At issue are Ottawa’s plan to eliminate several tax incentives designed for private corporations.
Morneau and Prime Minister Justin Trudeau have argued that the tax system unfairly encourages wealthy Canadians to incorporate, so they can get a better tax rate than middle-income earners.
They say the changes are meant to end tax advantages that some wealthy business owners have unfairly exploited and to ensure all Canadians have a level playing field.
But the federal explanations have yet to ease many concerns.
Pallister planned to add his voice to the uproar out of concern about the potential damage he believes the changes could inflict on thousands of small- and medium-sized businesses and their employees.

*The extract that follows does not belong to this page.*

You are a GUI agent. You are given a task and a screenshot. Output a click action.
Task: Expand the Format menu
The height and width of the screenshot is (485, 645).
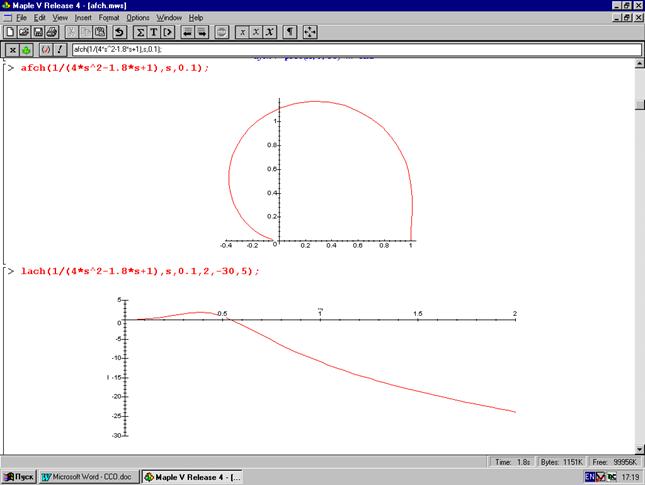pyautogui.click(x=109, y=18)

“Ask yourself this question: who do you trust to create jobs in Canada? Is it small businesses or the federal government that taxes those small businesses?,” Pallister said in a statement prepared for his announcement.

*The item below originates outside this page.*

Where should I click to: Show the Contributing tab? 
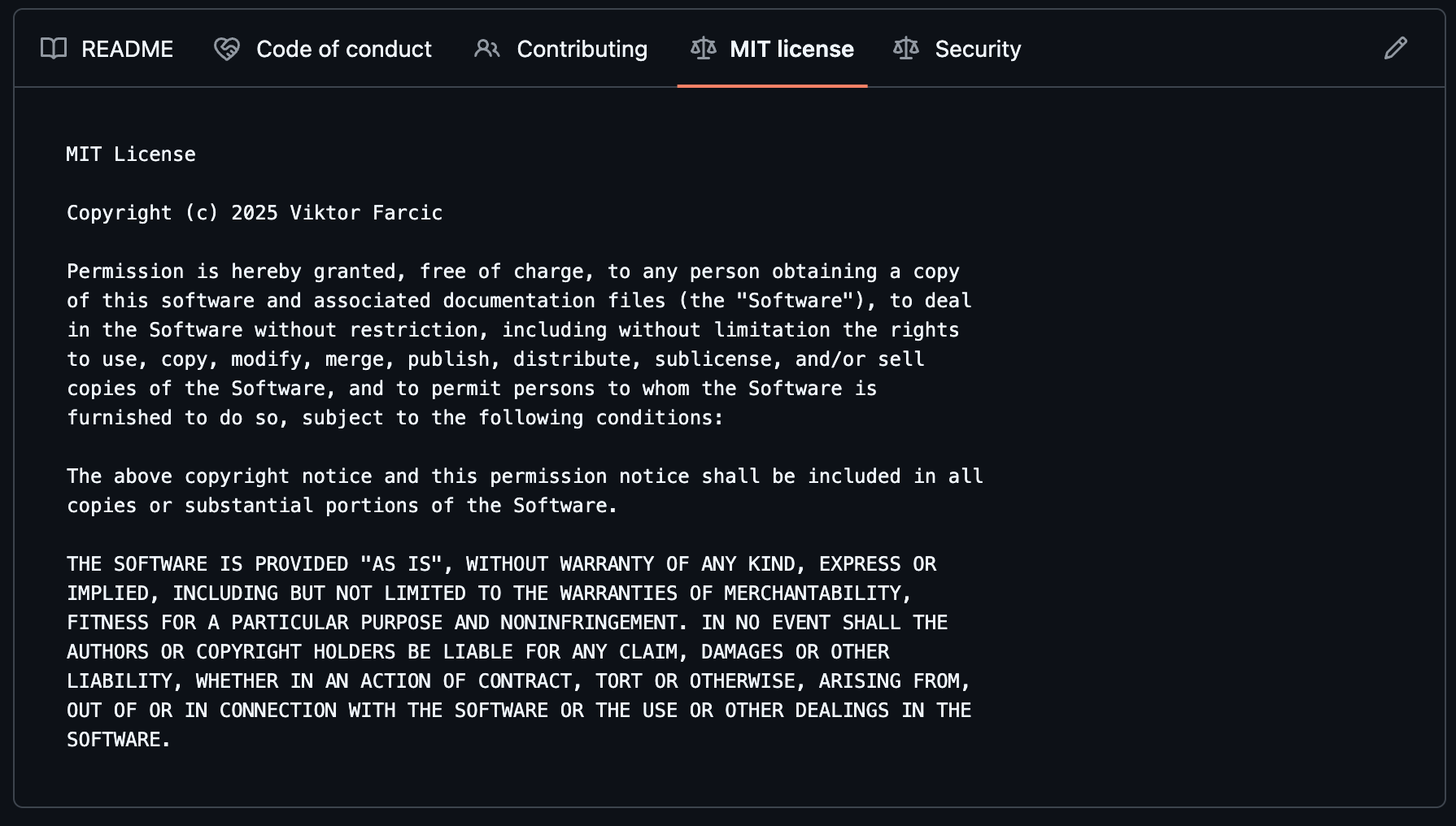pos(582,49)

In Halifax, McNeil urged Ottawa not to overlook the importance of these incentives for some small business owners and doctors who lack retirement plans.
“I’ve raised the issues that I’ve heard from Nova Scotians and I’ve raised my concerns that I have with them as well,” he said of his discussions with Ottawa.

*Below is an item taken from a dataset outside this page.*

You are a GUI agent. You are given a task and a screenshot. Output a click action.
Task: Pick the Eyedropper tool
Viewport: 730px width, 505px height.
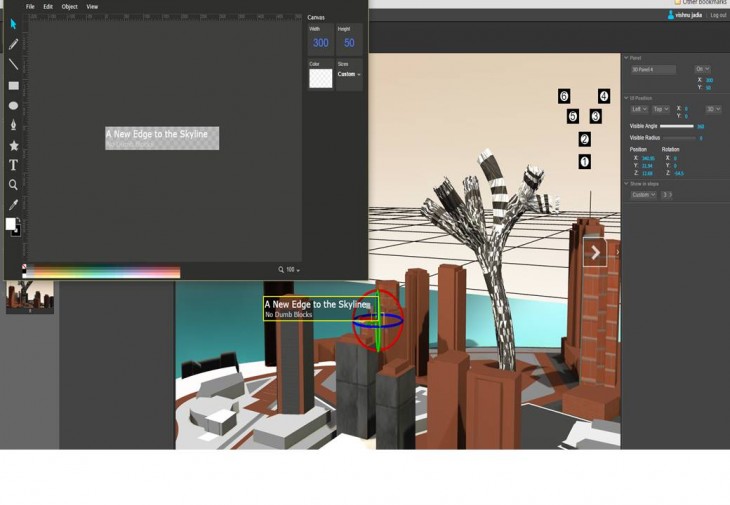point(13,205)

In Vancouver, James told business leaders after a speech that she believes in closing what Ottawa has described as “tax loopholes.”
“But I also believe that there wasn’t good consultation done,” she said of the federal strategy.
“I have heard from many people, including many small business owners, that this doesn’t close loopholes. In fact, it causes unintended consequences for many small business owners.”
Morneau first released the government’s three-part tax plan in mid-July.
The package includes restrictions on the ability of business owners to reduce their tax rate by sprinkling their income to family members in lower tax brackets, even if those family members do not contribute to the company.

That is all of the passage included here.